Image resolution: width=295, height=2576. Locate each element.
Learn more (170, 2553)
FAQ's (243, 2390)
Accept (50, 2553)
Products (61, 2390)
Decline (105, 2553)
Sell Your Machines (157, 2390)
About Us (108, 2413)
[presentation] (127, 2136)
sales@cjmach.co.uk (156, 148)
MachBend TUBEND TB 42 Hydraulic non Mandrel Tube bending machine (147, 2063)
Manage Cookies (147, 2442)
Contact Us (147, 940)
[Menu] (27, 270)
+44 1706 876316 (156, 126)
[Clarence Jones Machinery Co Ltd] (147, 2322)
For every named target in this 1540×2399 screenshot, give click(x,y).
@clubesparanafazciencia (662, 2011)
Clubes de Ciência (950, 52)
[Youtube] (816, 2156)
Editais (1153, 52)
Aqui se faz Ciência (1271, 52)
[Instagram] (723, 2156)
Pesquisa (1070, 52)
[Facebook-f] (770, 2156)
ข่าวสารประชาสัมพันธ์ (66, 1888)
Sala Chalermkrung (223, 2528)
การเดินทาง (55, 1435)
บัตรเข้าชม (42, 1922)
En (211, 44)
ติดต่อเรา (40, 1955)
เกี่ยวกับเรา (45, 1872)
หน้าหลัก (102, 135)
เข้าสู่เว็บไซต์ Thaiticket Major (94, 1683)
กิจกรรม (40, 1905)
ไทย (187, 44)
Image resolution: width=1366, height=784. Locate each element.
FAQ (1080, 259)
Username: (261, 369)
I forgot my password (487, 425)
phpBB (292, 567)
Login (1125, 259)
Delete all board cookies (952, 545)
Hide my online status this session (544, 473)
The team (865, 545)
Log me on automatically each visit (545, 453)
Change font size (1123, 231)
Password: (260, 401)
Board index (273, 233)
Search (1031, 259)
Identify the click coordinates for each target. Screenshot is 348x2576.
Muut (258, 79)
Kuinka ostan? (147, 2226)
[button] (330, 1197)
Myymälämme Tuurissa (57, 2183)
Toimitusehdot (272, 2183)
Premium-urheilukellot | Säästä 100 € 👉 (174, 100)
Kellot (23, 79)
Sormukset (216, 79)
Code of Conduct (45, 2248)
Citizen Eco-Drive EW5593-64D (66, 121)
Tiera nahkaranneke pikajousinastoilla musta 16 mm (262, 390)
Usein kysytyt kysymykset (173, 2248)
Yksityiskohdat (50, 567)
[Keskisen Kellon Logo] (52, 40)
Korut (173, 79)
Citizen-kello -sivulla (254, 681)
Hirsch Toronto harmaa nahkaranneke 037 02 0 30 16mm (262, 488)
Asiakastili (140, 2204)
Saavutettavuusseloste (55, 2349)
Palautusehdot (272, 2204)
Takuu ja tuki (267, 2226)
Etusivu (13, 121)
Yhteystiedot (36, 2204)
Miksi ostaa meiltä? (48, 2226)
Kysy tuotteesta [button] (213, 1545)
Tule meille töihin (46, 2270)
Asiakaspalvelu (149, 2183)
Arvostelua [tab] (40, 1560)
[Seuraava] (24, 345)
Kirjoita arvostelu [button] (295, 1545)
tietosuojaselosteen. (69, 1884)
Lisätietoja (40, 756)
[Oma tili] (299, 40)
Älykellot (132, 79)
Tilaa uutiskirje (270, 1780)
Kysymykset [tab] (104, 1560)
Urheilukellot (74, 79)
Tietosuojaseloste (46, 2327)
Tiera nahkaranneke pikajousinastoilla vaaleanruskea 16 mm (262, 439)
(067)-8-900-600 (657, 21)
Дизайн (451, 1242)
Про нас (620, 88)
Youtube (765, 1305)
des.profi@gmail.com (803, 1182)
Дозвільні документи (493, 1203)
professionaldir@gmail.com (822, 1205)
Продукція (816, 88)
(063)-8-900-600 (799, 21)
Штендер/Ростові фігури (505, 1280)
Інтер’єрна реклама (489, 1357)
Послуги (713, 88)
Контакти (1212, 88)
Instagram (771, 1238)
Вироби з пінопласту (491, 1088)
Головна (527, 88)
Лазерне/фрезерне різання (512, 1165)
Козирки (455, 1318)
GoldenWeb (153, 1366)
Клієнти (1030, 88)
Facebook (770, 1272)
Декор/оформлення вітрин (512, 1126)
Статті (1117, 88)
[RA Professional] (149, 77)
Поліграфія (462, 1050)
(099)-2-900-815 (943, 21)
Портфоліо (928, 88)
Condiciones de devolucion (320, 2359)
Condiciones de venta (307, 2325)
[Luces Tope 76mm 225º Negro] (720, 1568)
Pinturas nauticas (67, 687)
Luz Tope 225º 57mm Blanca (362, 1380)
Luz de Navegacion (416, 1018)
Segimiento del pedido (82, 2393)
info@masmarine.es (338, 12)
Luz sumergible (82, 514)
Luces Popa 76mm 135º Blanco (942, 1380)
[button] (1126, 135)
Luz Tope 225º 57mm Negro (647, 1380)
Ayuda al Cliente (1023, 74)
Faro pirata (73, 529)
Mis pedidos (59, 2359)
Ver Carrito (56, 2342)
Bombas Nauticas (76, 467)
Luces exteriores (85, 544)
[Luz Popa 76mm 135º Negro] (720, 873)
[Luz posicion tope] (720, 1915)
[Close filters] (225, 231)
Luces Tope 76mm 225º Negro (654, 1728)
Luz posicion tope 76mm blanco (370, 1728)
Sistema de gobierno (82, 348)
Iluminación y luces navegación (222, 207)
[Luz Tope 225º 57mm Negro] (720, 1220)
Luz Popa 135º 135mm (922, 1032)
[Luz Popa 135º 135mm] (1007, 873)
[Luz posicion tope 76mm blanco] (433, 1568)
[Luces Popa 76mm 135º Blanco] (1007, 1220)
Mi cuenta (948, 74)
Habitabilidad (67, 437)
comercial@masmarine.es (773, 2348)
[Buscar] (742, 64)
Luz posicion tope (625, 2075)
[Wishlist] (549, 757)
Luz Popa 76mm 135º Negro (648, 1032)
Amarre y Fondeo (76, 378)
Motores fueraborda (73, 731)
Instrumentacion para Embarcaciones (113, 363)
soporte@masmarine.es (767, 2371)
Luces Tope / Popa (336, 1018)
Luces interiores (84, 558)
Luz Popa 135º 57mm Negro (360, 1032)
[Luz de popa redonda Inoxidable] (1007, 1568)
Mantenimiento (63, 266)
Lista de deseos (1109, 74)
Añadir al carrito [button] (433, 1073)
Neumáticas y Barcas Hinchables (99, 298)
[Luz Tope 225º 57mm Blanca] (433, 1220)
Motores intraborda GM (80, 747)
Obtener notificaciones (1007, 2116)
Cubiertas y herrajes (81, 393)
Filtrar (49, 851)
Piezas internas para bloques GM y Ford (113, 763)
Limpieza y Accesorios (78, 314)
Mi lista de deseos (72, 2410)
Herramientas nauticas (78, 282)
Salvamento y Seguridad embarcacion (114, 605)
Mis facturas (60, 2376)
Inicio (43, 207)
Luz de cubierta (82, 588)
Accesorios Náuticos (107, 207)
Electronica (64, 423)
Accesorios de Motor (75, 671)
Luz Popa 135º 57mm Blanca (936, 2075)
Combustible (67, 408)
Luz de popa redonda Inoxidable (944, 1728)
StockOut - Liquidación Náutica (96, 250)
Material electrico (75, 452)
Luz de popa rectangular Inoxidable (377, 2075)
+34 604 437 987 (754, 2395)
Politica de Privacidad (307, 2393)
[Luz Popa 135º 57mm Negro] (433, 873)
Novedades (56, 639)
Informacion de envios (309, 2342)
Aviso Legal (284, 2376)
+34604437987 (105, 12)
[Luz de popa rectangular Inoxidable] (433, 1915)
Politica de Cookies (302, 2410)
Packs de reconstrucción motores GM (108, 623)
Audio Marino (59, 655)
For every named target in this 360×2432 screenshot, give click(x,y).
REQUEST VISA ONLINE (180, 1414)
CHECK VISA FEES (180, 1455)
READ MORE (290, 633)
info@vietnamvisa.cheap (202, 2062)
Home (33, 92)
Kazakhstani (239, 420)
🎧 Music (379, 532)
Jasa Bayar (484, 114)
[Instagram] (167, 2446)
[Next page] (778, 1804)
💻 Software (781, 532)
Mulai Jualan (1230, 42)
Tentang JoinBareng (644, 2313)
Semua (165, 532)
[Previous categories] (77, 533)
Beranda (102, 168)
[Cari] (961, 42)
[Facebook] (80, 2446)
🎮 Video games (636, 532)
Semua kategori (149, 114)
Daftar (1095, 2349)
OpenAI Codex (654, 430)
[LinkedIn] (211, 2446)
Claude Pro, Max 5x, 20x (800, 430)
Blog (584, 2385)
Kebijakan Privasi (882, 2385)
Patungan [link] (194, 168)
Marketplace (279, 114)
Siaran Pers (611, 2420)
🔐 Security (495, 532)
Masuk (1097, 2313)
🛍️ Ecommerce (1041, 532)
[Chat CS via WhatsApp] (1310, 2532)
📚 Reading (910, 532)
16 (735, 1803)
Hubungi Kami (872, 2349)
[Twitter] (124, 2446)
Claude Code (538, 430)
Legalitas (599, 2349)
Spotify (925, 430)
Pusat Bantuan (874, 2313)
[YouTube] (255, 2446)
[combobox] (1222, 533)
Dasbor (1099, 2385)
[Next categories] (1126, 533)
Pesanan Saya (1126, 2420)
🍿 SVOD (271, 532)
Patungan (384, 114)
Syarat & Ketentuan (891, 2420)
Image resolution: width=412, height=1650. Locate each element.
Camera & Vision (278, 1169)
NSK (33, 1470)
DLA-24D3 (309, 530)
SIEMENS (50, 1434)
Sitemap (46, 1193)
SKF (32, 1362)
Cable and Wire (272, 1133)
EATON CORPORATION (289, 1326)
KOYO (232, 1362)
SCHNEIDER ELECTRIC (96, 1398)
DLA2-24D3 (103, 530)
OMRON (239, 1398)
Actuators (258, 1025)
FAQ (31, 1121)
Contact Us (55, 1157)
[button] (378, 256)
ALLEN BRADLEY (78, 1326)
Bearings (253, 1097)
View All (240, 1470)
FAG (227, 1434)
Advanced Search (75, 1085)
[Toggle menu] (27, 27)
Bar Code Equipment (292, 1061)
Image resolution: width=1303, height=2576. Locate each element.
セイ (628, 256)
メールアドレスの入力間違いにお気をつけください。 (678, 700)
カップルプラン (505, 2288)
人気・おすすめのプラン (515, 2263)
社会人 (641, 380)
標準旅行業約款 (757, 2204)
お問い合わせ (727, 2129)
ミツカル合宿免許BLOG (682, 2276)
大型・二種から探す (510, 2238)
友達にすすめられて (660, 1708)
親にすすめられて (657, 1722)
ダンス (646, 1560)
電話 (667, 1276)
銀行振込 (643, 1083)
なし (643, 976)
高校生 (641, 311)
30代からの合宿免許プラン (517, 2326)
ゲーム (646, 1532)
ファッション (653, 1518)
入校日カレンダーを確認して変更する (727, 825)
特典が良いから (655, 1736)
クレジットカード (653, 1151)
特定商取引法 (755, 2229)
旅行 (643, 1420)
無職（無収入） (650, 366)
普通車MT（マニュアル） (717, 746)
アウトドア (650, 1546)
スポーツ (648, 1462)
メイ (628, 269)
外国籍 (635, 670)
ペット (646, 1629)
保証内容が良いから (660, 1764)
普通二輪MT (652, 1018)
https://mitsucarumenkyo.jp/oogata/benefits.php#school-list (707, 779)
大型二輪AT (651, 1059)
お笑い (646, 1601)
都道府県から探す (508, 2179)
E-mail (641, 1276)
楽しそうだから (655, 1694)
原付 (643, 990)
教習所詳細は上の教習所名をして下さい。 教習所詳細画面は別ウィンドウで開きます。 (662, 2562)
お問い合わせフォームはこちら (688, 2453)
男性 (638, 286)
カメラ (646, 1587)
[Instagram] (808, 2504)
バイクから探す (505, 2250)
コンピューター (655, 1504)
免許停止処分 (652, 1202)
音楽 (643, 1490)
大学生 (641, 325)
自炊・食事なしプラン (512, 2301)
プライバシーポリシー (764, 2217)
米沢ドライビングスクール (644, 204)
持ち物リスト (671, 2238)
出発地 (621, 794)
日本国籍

* * * * * * * * *

**Task objective:**
Taking the entries above, write out exactly the lines starting with the line containing "Semua kategori (149, 114)" and going on through the line containing "Reading (910, 532)", both included, and nothing else.

**Solution below:**
Semua kategori (149, 114)
Daftar (1095, 2349)
OpenAI Codex (654, 430)
[LinkedIn] (211, 2446)
Claude Pro, Max 5x, 20x (800, 430)
Blog (584, 2385)
Kebijakan Privasi (882, 2385)
Patungan [link] (194, 168)
Marketplace (279, 114)
Siaran Pers (611, 2420)
🔐 Security (495, 532)
Masuk (1097, 2313)
🛍️ Ecommerce (1041, 532)
[Chat CS via WhatsApp] (1310, 2532)
📚 Reading (910, 532)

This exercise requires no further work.